**Exercise passage**
%%

Redesign of Flexible Spending Accounts

by Dual Income No Kids on June 26, 2009 · 0 comments


Most Americans are pretty familiar with Flexible Spending Accounts, designed by the government to provide some tax relief for health and child care related expenses. While this intervention seems understandable on the outset, there are a great many of the actual details related to FSAs that aren’t geared towards benefiting consumers.

Use it or Lose it. By far the biggest issue around FSAs is the stipulation that funds must be used within the annual year established by your employer or health care provider. This means that you are forced to spend what you’ve elected for deductions, otherwise this money goes into a great FSA abyss.

Predetermined Limits. While these are set by individuals, one must decide before the beginning of the program year how much they will need to deduct. This means getting out the crystal ball for your family’s health care needs and predicting what you will spend for the year. Obviously there is the likelihood of either over or under estimating this depending on whether your expenses were less than expected, or a medical issue came up part way through the year.

No Flexibility. Despite what the name implies, should you discover part way through the year that your expenses might be more or less than expected, you have no ability to change course once you’ve decided on your deductions for the year.

%%

**Material provided**
%%

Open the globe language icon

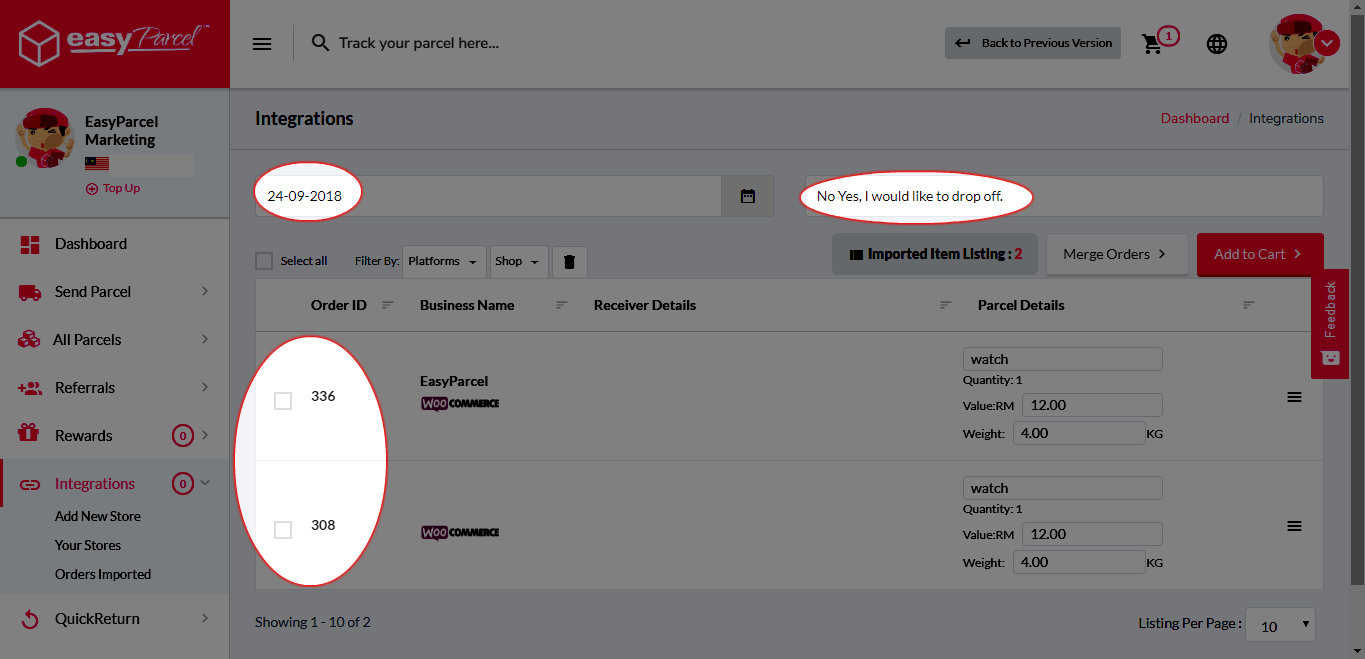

%%

**Tasks to complete**
**a.** In the article on Flexible Spending Accounts, why might people over- or underestimate the amount they set aside? Answer in one to three sentences.
**b.** Answer these questions from the article on Flexible Spending Accounts:
(i) On what date was the article posted?
(ii) For which kinds of expenses were Flexible Spending Accounts designed to provide tax relief?
(iii) Under "No Flexibility," what can you not do once you've decided on your deductions for the year?

**Responses by item number**
**a.** They must decide how much to deduct before the program year begins, which means predicting their family's health care spending for the whole year. Their expenses may then turn out lower than expected, or a medical issue may come up partway through the year.

**b.**
(i) June 26, 2009
(ii) Health and child care related expenses
(iii) Change course, even if your expenses might be more or less than expected